Activity =
Word for word, set down every record that appears below.

Records to process =

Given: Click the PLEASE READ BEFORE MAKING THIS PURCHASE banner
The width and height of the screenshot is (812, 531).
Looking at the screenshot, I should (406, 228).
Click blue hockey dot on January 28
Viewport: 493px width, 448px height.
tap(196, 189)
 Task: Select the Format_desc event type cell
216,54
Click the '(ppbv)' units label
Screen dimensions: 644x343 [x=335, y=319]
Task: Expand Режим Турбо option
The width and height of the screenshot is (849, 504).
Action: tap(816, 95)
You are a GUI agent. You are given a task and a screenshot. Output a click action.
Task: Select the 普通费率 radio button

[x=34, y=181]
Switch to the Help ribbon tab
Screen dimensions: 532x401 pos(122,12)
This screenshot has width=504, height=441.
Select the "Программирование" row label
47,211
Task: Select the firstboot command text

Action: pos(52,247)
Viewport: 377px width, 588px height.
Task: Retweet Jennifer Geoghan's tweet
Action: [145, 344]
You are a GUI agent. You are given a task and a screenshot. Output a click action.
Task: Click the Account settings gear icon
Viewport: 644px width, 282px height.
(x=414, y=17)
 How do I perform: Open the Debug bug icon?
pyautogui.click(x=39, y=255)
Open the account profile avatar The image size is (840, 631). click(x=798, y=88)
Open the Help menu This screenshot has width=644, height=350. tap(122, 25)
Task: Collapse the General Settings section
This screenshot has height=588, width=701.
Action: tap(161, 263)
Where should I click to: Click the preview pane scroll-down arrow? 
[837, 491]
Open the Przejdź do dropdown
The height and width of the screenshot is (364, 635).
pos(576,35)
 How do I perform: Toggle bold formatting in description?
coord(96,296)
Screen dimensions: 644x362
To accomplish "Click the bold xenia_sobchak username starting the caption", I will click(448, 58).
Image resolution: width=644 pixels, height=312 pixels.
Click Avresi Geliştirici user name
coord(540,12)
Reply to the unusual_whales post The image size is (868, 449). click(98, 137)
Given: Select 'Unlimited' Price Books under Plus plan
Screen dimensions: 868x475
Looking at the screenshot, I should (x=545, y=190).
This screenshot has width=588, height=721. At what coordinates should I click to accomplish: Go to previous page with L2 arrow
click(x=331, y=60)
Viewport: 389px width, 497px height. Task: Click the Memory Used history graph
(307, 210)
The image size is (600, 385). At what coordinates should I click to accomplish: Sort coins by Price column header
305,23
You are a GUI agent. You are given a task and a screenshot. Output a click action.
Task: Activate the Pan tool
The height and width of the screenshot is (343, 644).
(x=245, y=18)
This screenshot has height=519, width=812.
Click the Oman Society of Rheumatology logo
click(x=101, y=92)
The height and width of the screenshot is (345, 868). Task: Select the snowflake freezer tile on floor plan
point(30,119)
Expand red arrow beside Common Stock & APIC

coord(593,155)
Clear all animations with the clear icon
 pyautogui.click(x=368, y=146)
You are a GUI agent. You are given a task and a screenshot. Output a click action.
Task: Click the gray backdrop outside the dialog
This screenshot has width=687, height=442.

Response =
Given: Click the PLEASE READ BEFORE MAKING THIS PURCHASE banner
The width and height of the screenshot is (812, 531).
Looking at the screenshot, I should (406, 228).
Click blue hockey dot on January 28
Viewport: 493px width, 448px height.
tap(196, 189)
 Task: Select the Format_desc event type cell
216,54
Click the '(ppbv)' units label
Screen dimensions: 644x343 [x=335, y=319]
Task: Expand Режим Турбо option
The width and height of the screenshot is (849, 504).
Action: tap(816, 95)
You are a GUI agent. You are given a task and a screenshot. Output a click action.
Task: Select the 普通费率 radio button

[x=34, y=181]
Switch to the Help ribbon tab
Screen dimensions: 532x401 pos(122,12)
This screenshot has width=504, height=441.
Select the "Программирование" row label
47,211
Task: Select the firstboot command text

Action: pos(52,247)
Viewport: 377px width, 588px height.
Task: Retweet Jennifer Geoghan's tweet
Action: [145, 344]
You are a GUI agent. You are given a task and a screenshot. Output a click action.
Task: Click the Account settings gear icon
Viewport: 644px width, 282px height.
(x=414, y=17)
 How do I perform: Open the Debug bug icon?
pyautogui.click(x=39, y=255)
Open the account profile avatar The image size is (840, 631). click(x=798, y=88)
Open the Help menu This screenshot has width=644, height=350. tap(122, 25)
Task: Collapse the General Settings section
This screenshot has height=588, width=701.
Action: tap(161, 263)
Where should I click to: Click the preview pane scroll-down arrow? 
[837, 491]
Open the Przejdź do dropdown
The height and width of the screenshot is (364, 635).
pos(576,35)
 How do I perform: Toggle bold formatting in description?
coord(96,296)
Screen dimensions: 644x362
To accomplish "Click the bold xenia_sobchak username starting the caption", I will click(448, 58).
Image resolution: width=644 pixels, height=312 pixels.
Click Avresi Geliştirici user name
coord(540,12)
Reply to the unusual_whales post The image size is (868, 449). click(98, 137)
Given: Select 'Unlimited' Price Books under Plus plan
Screen dimensions: 868x475
Looking at the screenshot, I should (x=545, y=190).
This screenshot has width=588, height=721. At what coordinates should I click to accomplish: Go to previous page with L2 arrow
click(x=331, y=60)
Viewport: 389px width, 497px height. Task: Click the Memory Used history graph
(307, 210)
The image size is (600, 385). At what coordinates should I click to accomplish: Sort coins by Price column header
305,23
You are a GUI agent. You are given a task and a screenshot. Output a click action.
Task: Activate the Pan tool
The height and width of the screenshot is (343, 644).
(x=245, y=18)
This screenshot has height=519, width=812.
Click the Oman Society of Rheumatology logo
click(x=101, y=92)
The height and width of the screenshot is (345, 868). Task: Select the snowflake freezer tile on floor plan
point(30,119)
Expand red arrow beside Common Stock & APIC

coord(593,155)
Clear all animations with the clear icon
 pyautogui.click(x=368, y=146)
You are a GUI agent. You are given a task and a screenshot. Output a click action.
Task: Click the gray backdrop outside the dialog
This screenshot has width=687, height=442.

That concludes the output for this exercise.